Canary deployment of Lambdas using CDK Pipelines

In this post, we shall perform a Canary deployment of our Lambdas. We will be using CDK pipelines for automated deployments.

Canary is a deployment strategy that releases an application incrementally to a subset of users. This is done to limit the blast radius and for an easy rollback in case of a failure.

What we would like to achieve is:

Automate our API deployment using CDK Pipelines
Use CodeDeploy's Deployment Groups to perform a Canary deployment using a Lambda alias. This will perform a weighted routing between the current function and the previous function version.
Create an alarm to check for any errors in the Lambda and rollback if any.
Perform a simple load test to check if everything works.

Here's the repo for those who want to dive right in or follow along with the walkthrough.
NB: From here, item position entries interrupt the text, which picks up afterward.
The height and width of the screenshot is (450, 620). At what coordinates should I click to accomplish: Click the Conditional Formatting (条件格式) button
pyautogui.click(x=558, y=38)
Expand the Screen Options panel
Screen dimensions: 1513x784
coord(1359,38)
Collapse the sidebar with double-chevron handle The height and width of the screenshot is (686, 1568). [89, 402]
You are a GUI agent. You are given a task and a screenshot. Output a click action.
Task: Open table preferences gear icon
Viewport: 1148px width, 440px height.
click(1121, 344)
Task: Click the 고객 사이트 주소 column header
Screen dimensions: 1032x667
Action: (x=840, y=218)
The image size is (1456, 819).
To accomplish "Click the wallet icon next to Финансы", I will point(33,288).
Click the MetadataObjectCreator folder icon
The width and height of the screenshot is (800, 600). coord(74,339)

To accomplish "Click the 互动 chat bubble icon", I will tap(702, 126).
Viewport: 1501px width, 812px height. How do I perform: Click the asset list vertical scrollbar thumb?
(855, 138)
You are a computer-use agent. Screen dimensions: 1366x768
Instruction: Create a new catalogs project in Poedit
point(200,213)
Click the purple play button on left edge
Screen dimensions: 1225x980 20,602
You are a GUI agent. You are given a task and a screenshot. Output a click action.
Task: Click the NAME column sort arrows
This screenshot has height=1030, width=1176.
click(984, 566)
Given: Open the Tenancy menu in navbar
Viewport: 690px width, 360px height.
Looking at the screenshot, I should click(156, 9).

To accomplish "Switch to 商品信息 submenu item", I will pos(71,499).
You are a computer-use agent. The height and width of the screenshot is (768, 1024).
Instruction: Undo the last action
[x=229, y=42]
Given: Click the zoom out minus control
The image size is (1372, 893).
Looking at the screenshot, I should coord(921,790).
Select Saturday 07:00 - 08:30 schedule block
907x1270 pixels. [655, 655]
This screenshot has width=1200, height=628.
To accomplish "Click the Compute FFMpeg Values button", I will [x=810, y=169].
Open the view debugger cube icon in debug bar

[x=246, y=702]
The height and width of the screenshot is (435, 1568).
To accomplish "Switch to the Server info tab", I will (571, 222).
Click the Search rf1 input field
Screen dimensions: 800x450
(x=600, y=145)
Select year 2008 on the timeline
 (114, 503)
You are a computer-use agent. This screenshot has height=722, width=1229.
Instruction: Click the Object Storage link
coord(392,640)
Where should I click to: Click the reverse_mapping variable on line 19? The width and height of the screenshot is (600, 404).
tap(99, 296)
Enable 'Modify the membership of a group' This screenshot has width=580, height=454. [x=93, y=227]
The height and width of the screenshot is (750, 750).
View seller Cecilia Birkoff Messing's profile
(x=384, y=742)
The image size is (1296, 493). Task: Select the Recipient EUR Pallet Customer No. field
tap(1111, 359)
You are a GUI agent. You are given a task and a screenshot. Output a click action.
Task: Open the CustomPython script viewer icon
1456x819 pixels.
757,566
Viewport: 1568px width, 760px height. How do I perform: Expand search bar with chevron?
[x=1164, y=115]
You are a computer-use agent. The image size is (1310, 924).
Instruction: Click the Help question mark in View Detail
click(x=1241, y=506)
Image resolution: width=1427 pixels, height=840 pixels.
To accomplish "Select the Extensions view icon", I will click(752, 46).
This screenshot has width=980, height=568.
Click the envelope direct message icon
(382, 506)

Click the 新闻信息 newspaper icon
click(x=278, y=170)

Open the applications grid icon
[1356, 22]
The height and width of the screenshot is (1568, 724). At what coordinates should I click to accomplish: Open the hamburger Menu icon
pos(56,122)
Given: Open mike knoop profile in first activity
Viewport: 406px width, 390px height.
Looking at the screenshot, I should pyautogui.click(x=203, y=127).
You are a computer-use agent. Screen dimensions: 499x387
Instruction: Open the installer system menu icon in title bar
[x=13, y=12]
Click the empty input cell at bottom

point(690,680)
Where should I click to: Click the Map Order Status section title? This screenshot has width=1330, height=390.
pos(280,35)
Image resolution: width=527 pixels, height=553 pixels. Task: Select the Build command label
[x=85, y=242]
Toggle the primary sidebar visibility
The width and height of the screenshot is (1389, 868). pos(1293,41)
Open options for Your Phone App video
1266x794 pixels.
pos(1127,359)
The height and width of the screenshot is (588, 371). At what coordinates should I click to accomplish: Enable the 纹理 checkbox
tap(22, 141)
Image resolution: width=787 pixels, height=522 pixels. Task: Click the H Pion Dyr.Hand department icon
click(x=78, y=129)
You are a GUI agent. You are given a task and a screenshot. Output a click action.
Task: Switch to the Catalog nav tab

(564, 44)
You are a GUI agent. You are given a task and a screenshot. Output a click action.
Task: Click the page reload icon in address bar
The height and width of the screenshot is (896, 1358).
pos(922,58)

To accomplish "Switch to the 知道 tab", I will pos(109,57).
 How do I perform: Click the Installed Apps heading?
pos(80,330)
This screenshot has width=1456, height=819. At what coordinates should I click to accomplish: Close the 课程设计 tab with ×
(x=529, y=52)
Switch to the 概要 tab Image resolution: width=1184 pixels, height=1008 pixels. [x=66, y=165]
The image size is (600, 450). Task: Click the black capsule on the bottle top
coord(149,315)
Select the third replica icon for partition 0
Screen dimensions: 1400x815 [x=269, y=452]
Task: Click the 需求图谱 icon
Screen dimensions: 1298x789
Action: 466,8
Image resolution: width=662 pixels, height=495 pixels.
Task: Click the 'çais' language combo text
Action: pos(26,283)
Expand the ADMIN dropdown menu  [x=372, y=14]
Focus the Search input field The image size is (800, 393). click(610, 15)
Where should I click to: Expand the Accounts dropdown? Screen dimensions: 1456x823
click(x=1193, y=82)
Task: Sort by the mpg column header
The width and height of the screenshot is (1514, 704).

ryands17 / lambda-canary-deployments

API Gateway and Lambda with weighted routing to the latest function deployed

Prerequisites

CDK prerequisites like bootstrapping and setting up AWS CLI with the default profile is assumed.
As our repository will be on GitHub, we need to create an access token for CodePipeline to fetch our repository. To perform this, create a Personal Access Token on GitHub with the repo and admin:repo_hook options checked.

Then, you need to create a Secrets Manager secret that will store this token and we will fetch this later in our CDKPipelines construct.

We're done with the prerequisites. Let's move on to creating the API.

API Stack

This stack will contain an API Gateway REST API with a Lambda Proxy integration. We will also add a CodeDeploy Deployment Group that will perform the required traffic shifting from the current to the latest deployed version.

In case our deployment is erroneous for some reason, CodeDeploy should rollback to the current version. For this, we will use CloudWatch Alarms that will check if our Lambda give any errors and if the alarm is in an Alarm state, CodeDeploy will rollback.

Let's start with the Lambda:

// lib/api-stack.ts

const aliasName = 'stage'

const handler = new Lambda(this, 'apiHandler')
const stage = new lambda.Alias(this, 'apiHandlerStage', {
  aliasName,
  version: handler.currentVersion,
})

Enter fullscreen modeExit fullscreen mode

We create a Lambda function named apiHandler and an alias named apiHandlerStage which we will point to the current version. When we deploy a new version, CodeDeploy will perform a weighted routing using the alias that will point both to the current version and the latest deployed version.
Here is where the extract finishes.